**WHAT IS BEING ASKED:**
Copy the records from the line with "Viewport: 1456px width, 819px" to the line with "point(114,728)", both lines included, keeping all of their text. Scale every coordinate in the answers by 0.95, round to whole numbers with halves going up, and leave the pictures out.

**DATASET EXCERPTS:**
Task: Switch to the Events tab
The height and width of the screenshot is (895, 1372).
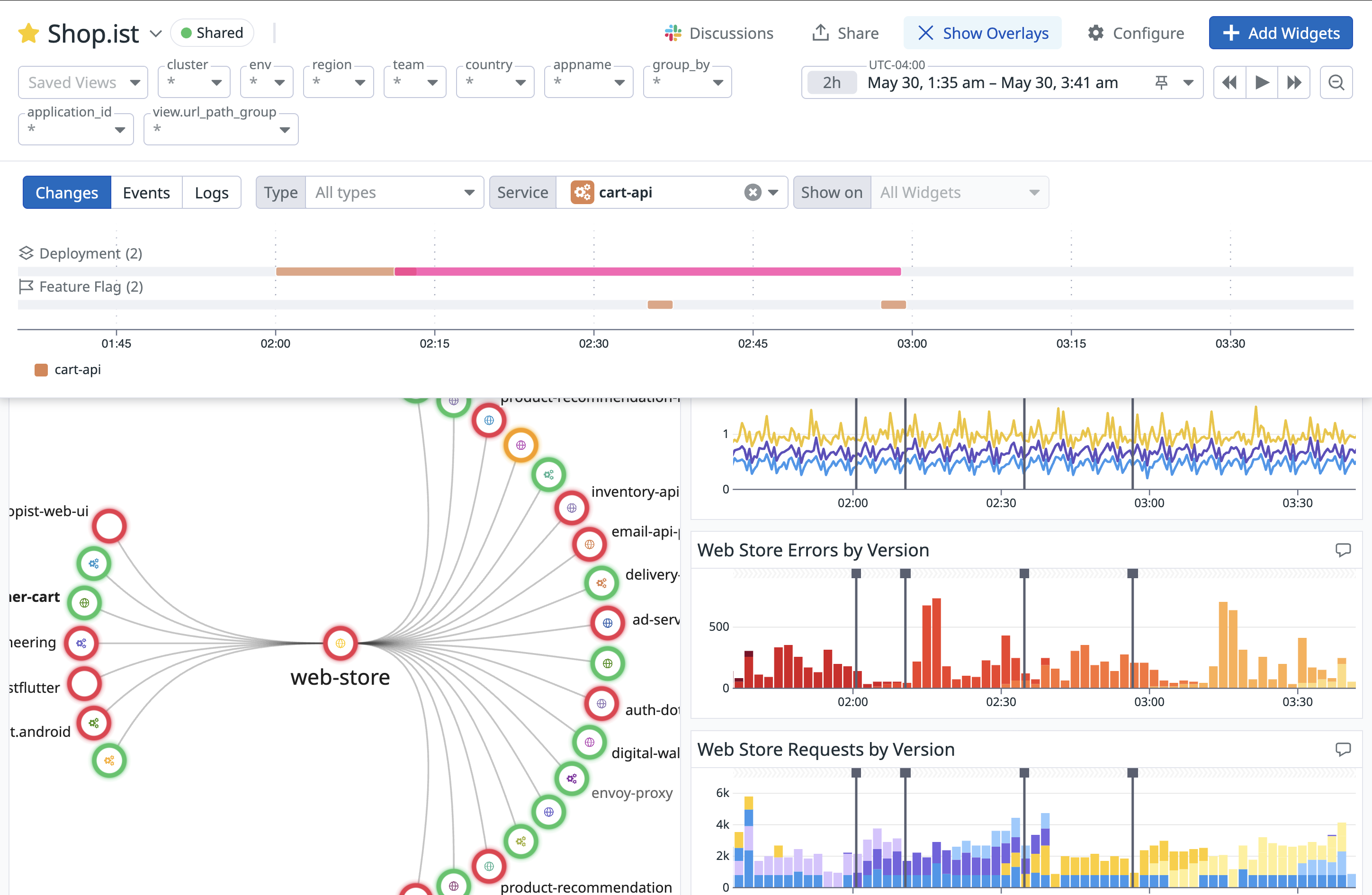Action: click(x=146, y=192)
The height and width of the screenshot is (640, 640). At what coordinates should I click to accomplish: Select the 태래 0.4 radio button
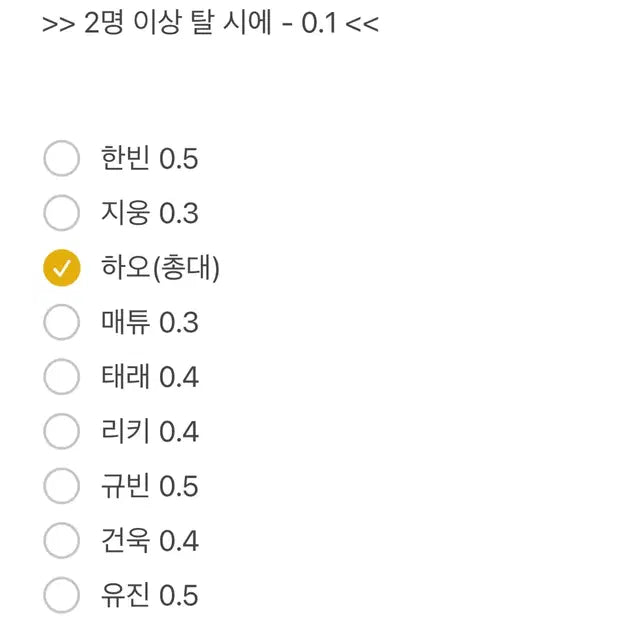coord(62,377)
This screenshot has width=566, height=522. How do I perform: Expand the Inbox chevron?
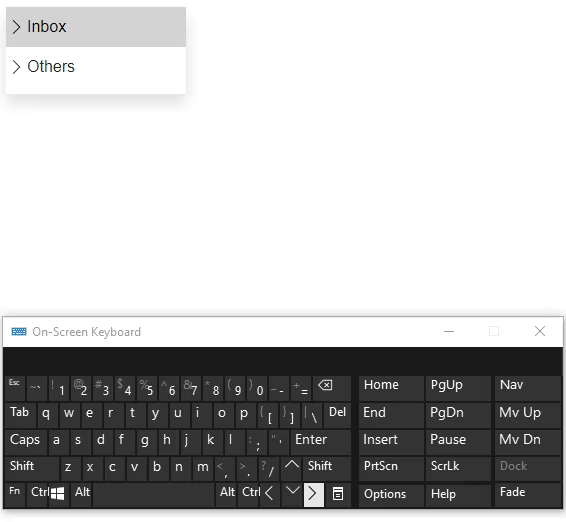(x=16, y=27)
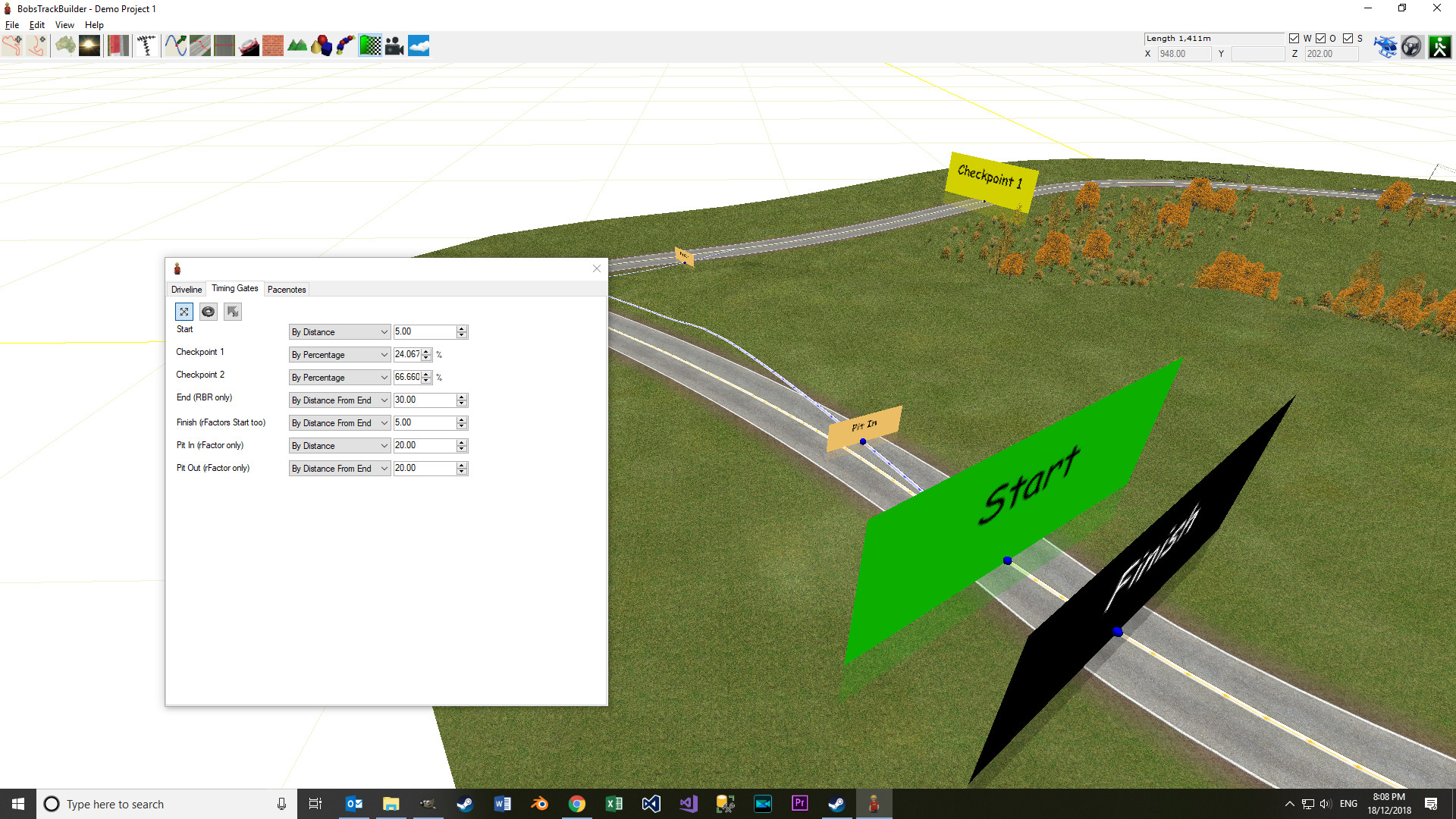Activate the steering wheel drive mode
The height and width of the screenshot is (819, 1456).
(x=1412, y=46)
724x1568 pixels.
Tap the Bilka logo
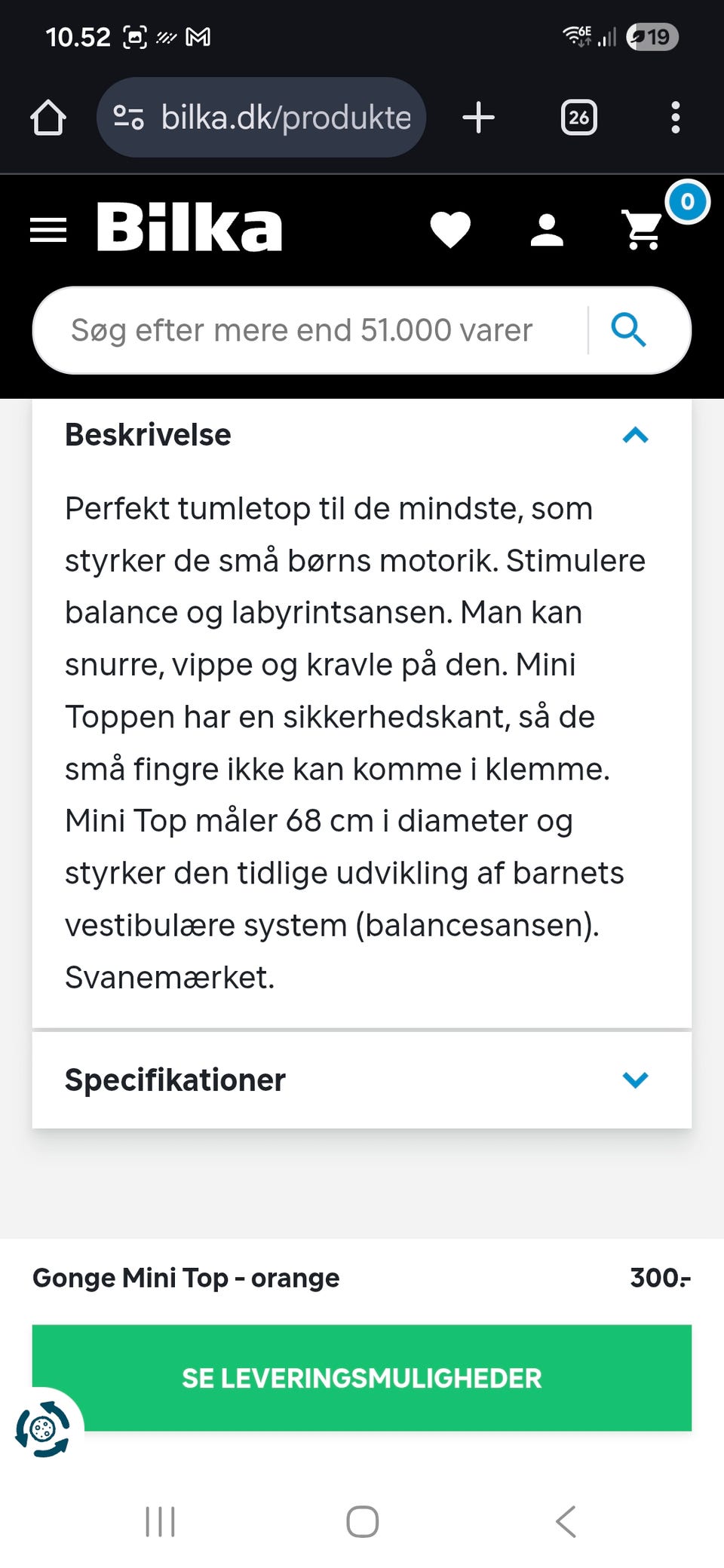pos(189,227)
--
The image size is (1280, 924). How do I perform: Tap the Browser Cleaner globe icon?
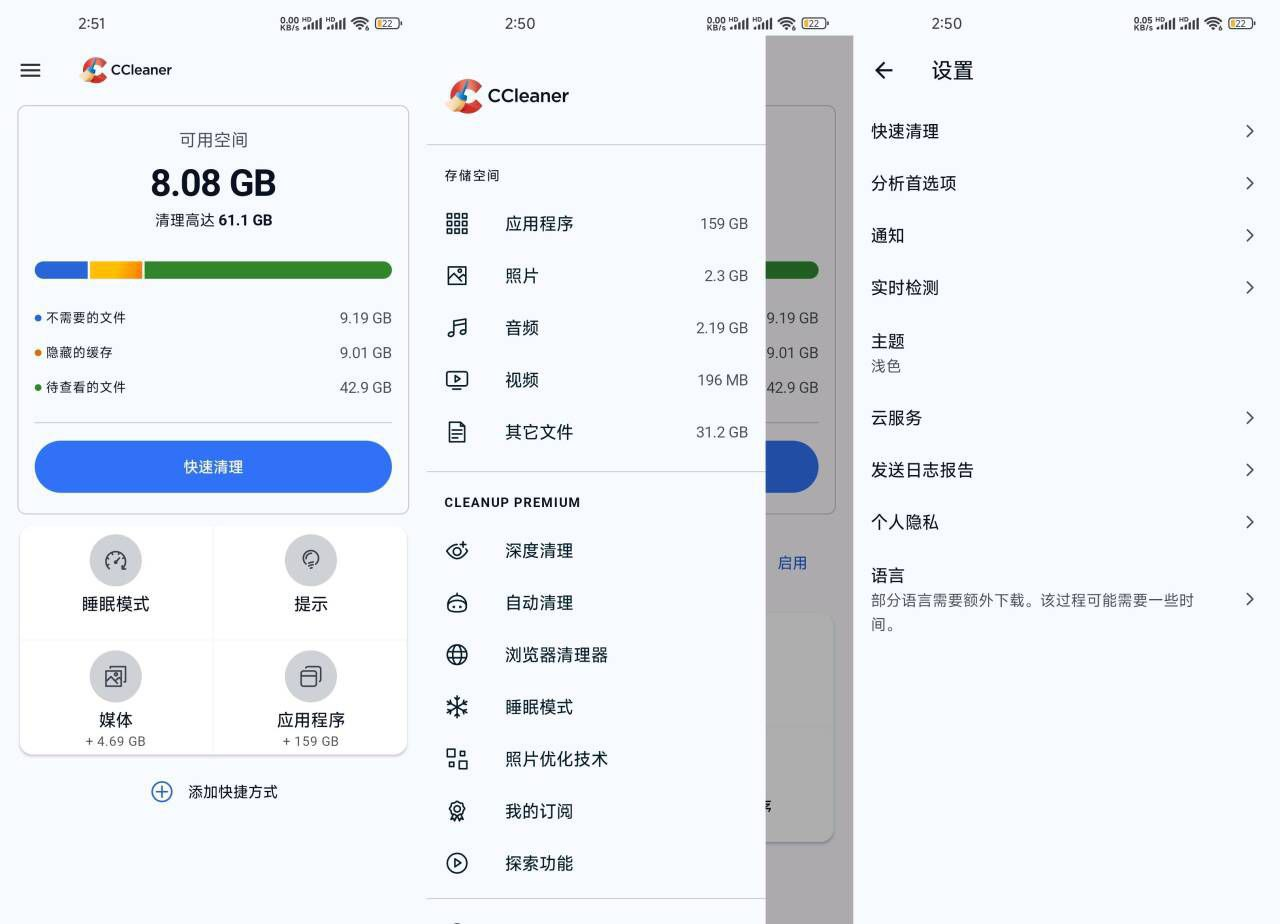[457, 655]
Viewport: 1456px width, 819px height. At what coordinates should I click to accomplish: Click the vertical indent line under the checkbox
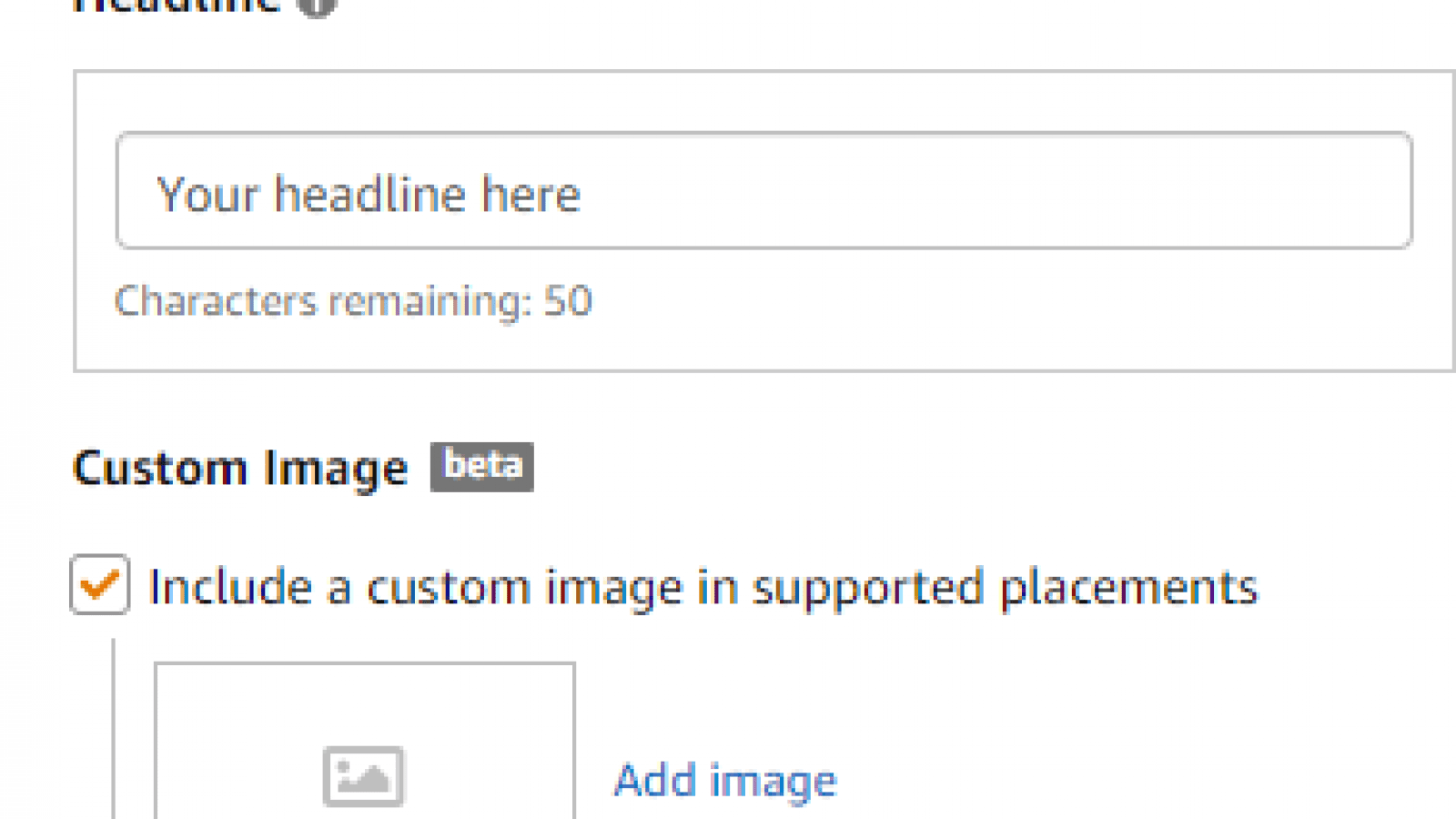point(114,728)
--
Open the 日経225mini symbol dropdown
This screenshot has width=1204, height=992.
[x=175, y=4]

**ANSWER TO THE TASK:**
Viewport: 1456px width, 819px height. At what coordinates should I click to accomplish: Click the vertical indent line under the checkbox
point(108,692)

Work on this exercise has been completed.